Diminutive of names like Odell or Otis; an informal pet form with no independent etymology.
Odie functions as a Southern American diminutive with several possible roots. It may derive from Odell, from Old English dill or woad-hill, or from Otis, which traces back through Old French Otes to the Old High German Audo, meaning wealth or fortune. It also carries faint resonance with the Norse god Odin — the Allfather of wisdom, war, and poetry — though that connection is almost certainly coincidental in American usage rather than intentional.
The name found quiet popularity in the rural American South during the late 19th and early 20th centuries, where shortened, informal versions of longer names were practically a cultural institution. Odie appears in census records and county histories across Tennessee, Arkansas, and Alabama — modest, workingman names given without ceremony and worn without pretension. It has the warmth of a front-porch nickname that somehow made it onto a birth certificate, which is precisely its charm.
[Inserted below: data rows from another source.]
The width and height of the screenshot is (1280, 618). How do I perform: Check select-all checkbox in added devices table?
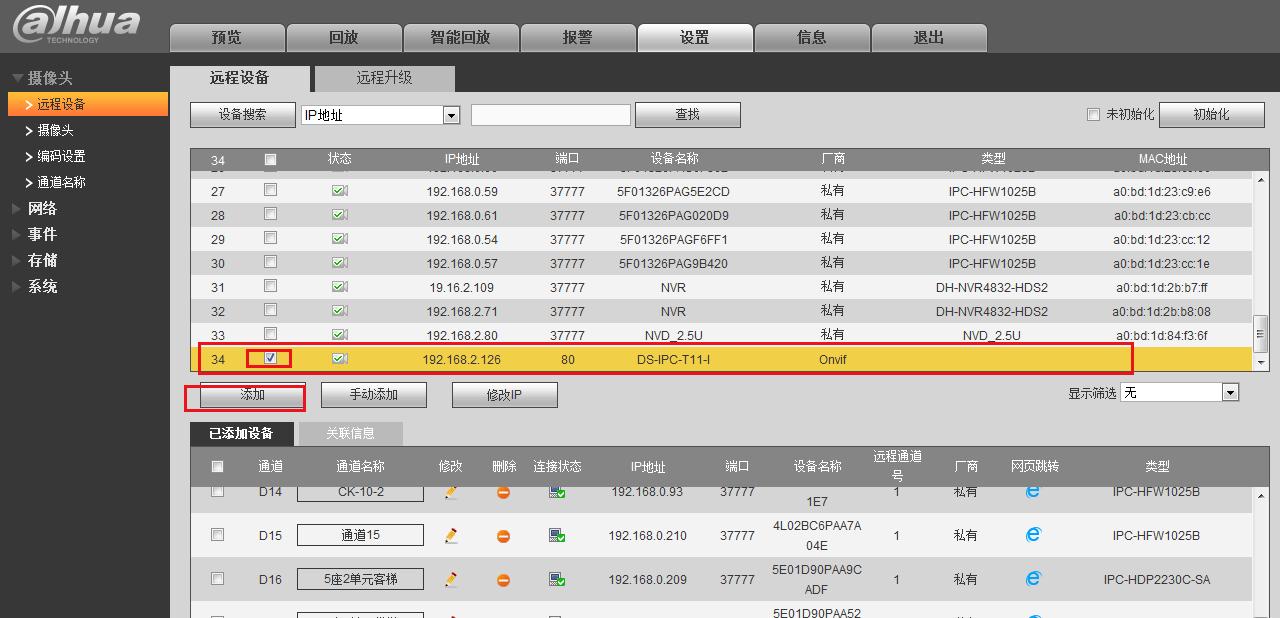pyautogui.click(x=217, y=464)

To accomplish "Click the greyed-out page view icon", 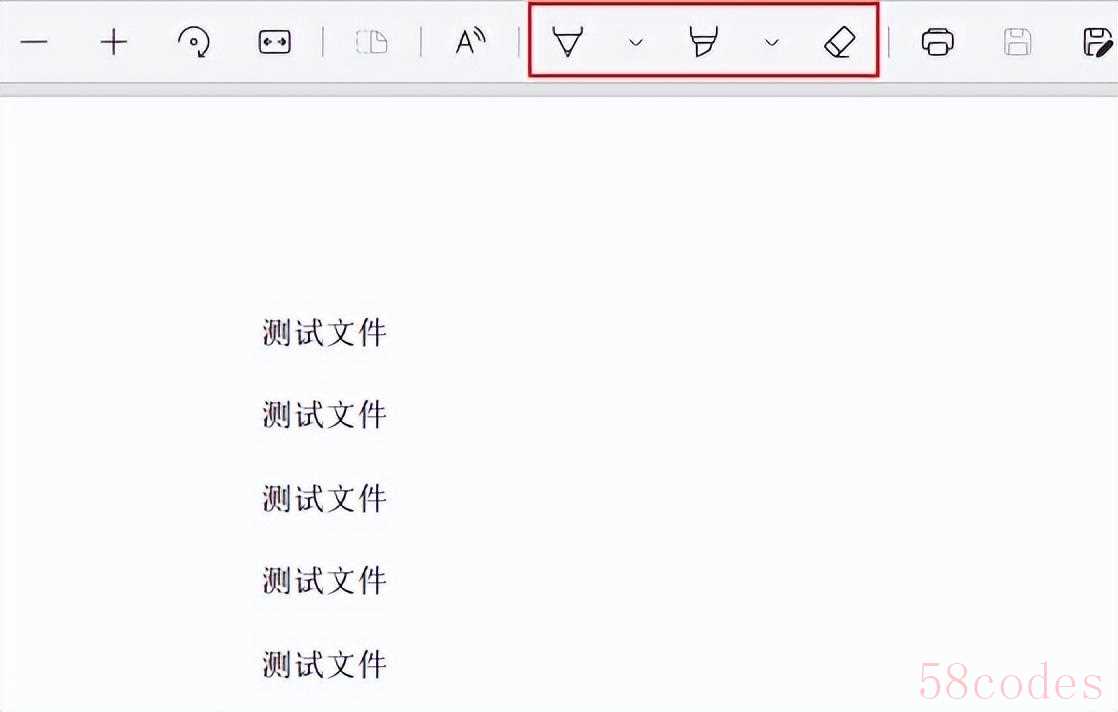I will (x=371, y=42).
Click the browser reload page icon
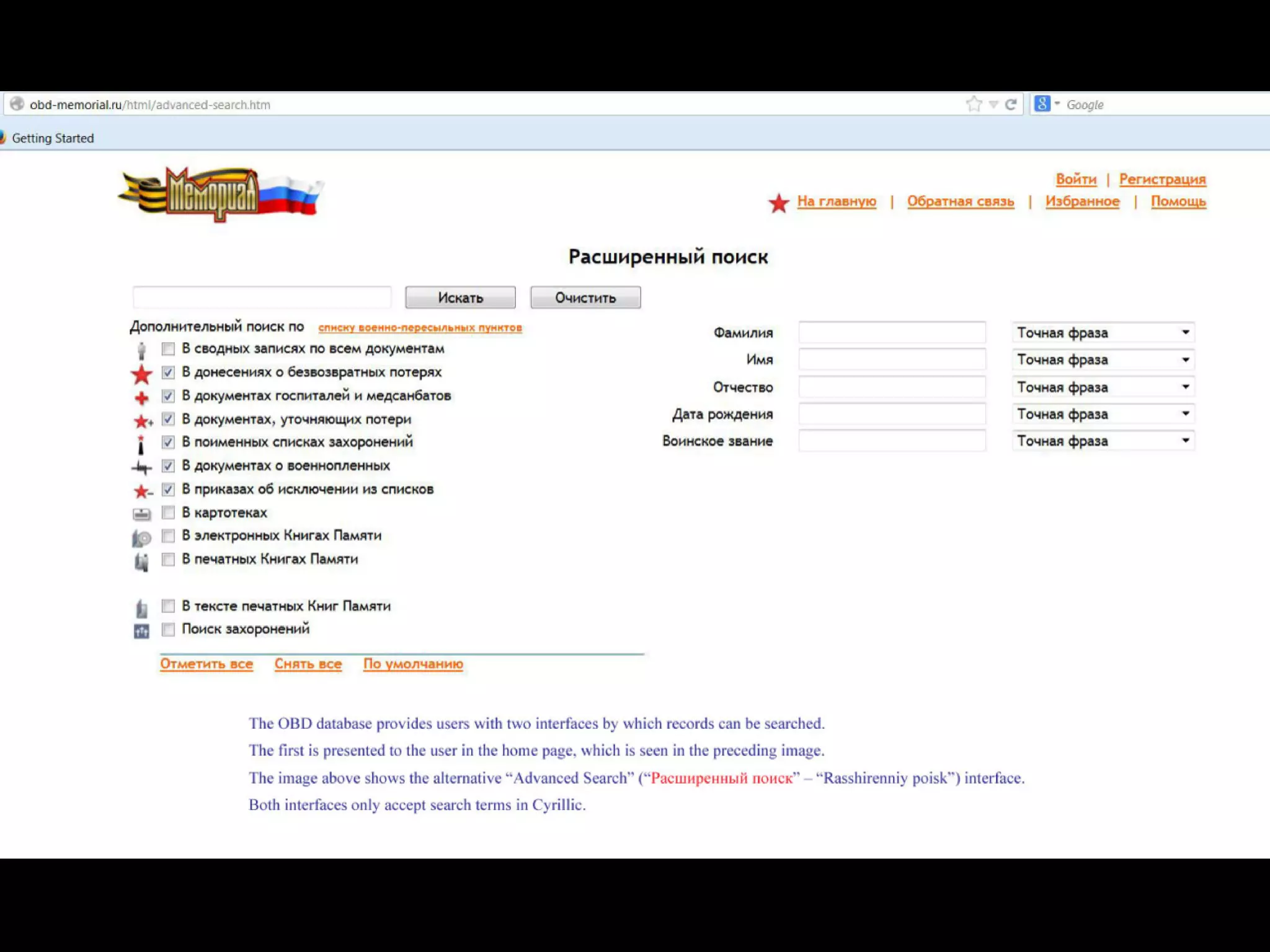Viewport: 1270px width, 952px height. click(x=1011, y=104)
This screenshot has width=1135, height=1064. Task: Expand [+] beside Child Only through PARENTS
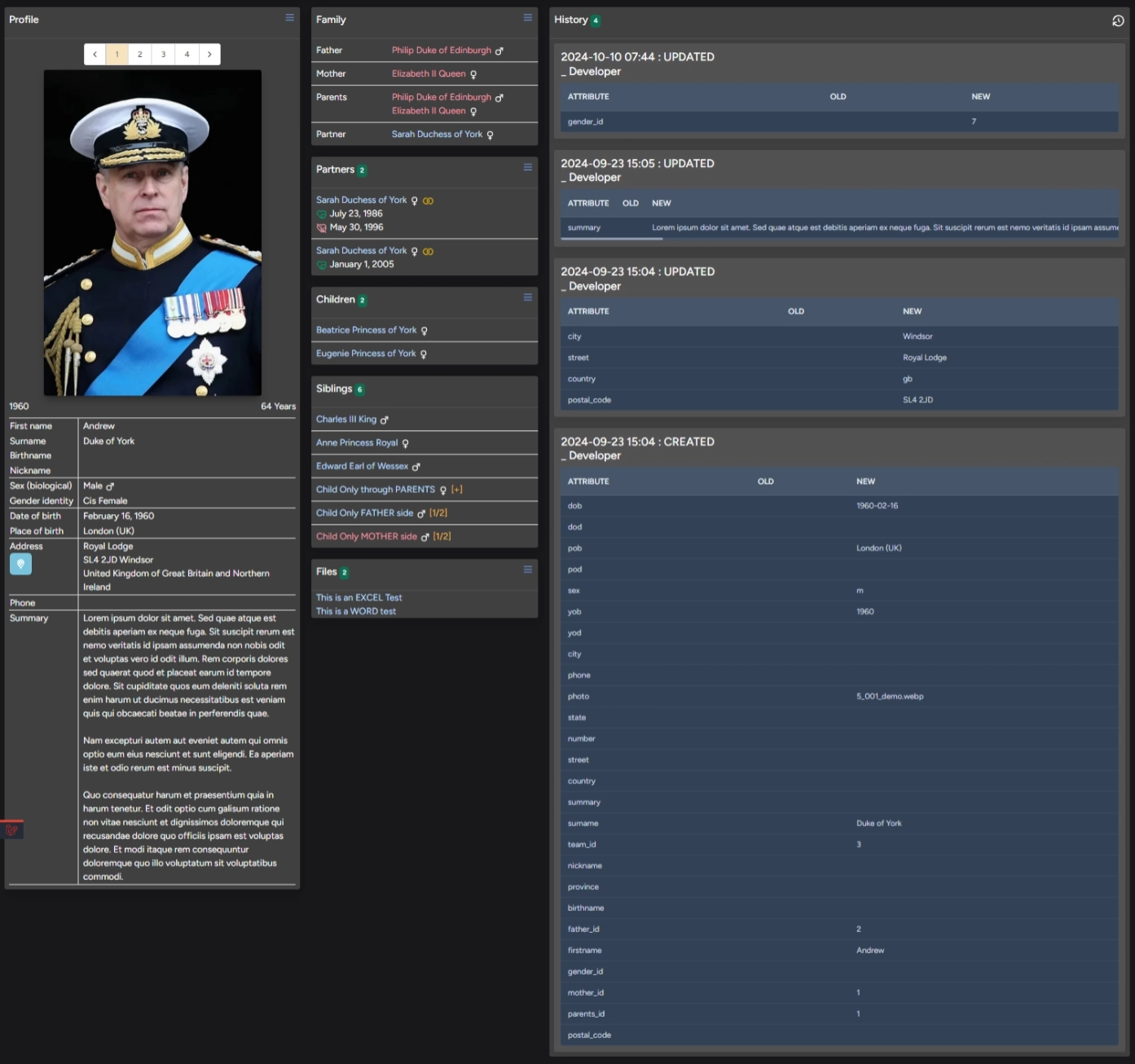coord(457,490)
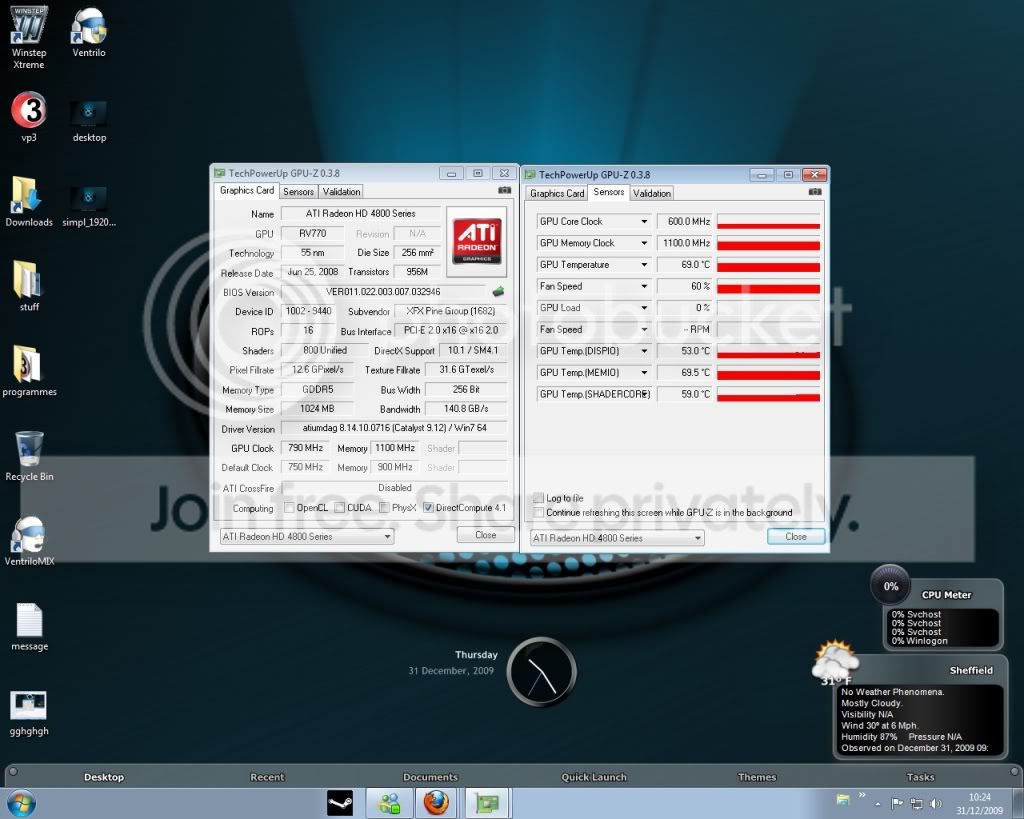Screen dimensions: 1024x819
Task: Expand the GPU Temperature sensor dropdown
Action: 644,265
In the wider popular imagination, Odie is most recognizable as the blissfully oblivious yellow beagle in Jim Davis's Garfield comic strip, first published in 1978. That association gives the name a cheerful, tongue-out-and-tail-wagging energy that is hard to escape. Whether that helps or complicates things depends entirely on the family. What remains is a two-syllable name of genuine American folk character, unusual enough to stand out but plain enough to wear lightly.